SUPPLIED PASSAGE:
** BEGIN **
- Theatrical release poster
- Directed by: Michael Mann
- Written by: Eric Roth; Michael Mann;
- Based on: "The Man Who Knew Too Much" by Marie Brenner
- Produced by: Michael Mann; Pieter Jan Brugge;
- Starring: Al Pacino; Russell Crowe; Christopher Plummer; Diane Venora; Philip Baker Hall; Lindsay Crouse; Debi Mazar;
- Cinematography: Dante Spinotti
- Edited by: William Goldenberg; Paul Rubell; David Rosenbloom;
- Music by: Lisa Gerrard; Pieter Bourke;
- Production companies: Touchstone Pictures; Spyglass Entertainment; Forward Pass;
- Distributed by: Buena Vista Pictures Distribution
- Release date: November 5, 1999;
- Running time: 157 minutes
- Country: United States
- Language: English
- Budget: $68–90 million
- Box office: $60.3 million

= The Insider (film) =

1999 drama film by Michael Mann

The Insider is a 1999 American biographical thriller film directed by Michael Mann and written by Mann and Eric Roth, based on Marie Brenner's 1996 Vanity Fair article "The Man Who Knew Too Much". The film stars Al Pacino, Russell Crowe, Christopher Plummer, Bruce McGill, Diane Venora and Michael Gambon.

A fictionalized account of a true story, it centers on the controversial 60 Minutes segment about Jeffrey Wigand, a whistleblower in the tobacco industry, covering his and CBS producer Lowell Bergman's struggles as they defend his testimony against efforts to discredit and suppress it by CBS and Wigand's former employer.

The Insider was released by Buena Vista Pictures Distribution on November 5, 1999. Although not a box-office success, The Insider received acclaim from critics, who praised Crowe's portrayal of Wigand and Mann's direction. It was nominated for seven Academy Awards, including Best Picture and Best Actor in a Leading Role (for Russell Crowe).

==Plot==
CBS producer Lowell Bergman convinces the founder of Hezbollah, Sheikh Fadlallah, to grant an interview to Mike Wallace for 60 Minutes. Wallace and Bergman firmly stand their ground against the Sheikh's armed and hostile bodyguards, who attempt to intimidate and disrupt their interview preparations.

Later, Bergman approaches Jeffrey Wigand—a former executive at the Brown & Williamson tobacco company—for help explaining technical documents. Wigand agrees but intrigues Bergman when he insists that he will not discuss anything else, citing a confidentiality agreement.

Brown & Williamson coerces Wigand into a more restrictive agreement, leading Wigand to accuse Bergman of betraying him. Bergman subsequently visits Wigand to defend himself and investigate the potential story. Although Wigand apparently possesses very damaging information, he hesitates to reveal anything, fearing that it will jeopardize his severance package from Brown & Williamson. Wigand's family moves into a more modest house, and Wigand begins working as a teacher. One night, Wigand finds evidence of trespass and receives a sinister phone call.

Meanwhile, Bergman contacts Richard Scruggs, an attorney representing Mississippi in a lawsuit against the tobacco industry. Bergman suggests that if they depose Wigand, making his information public, it can give CBS cover to broadcast the information; Scruggs expresses interest.
** END **
WRITTEN REQUEST: According to the article on The Insider, how many Academy Award nominations did the film receive? The lines after this point have nothing to do with the article on The Insider.

SUPPLIED MATERIAL:
** BEGIN **
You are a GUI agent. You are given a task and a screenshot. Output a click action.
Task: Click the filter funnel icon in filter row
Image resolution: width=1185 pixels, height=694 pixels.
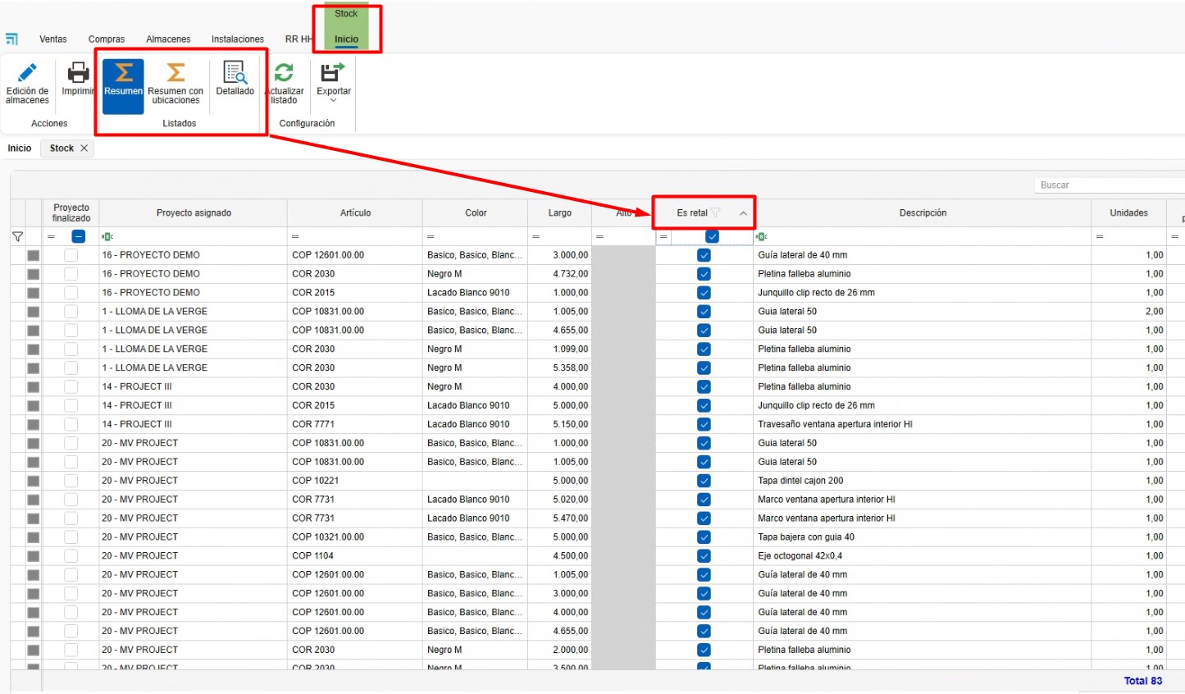tap(17, 237)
** END **
RESPONSE TO THE EXERCISE: Seven.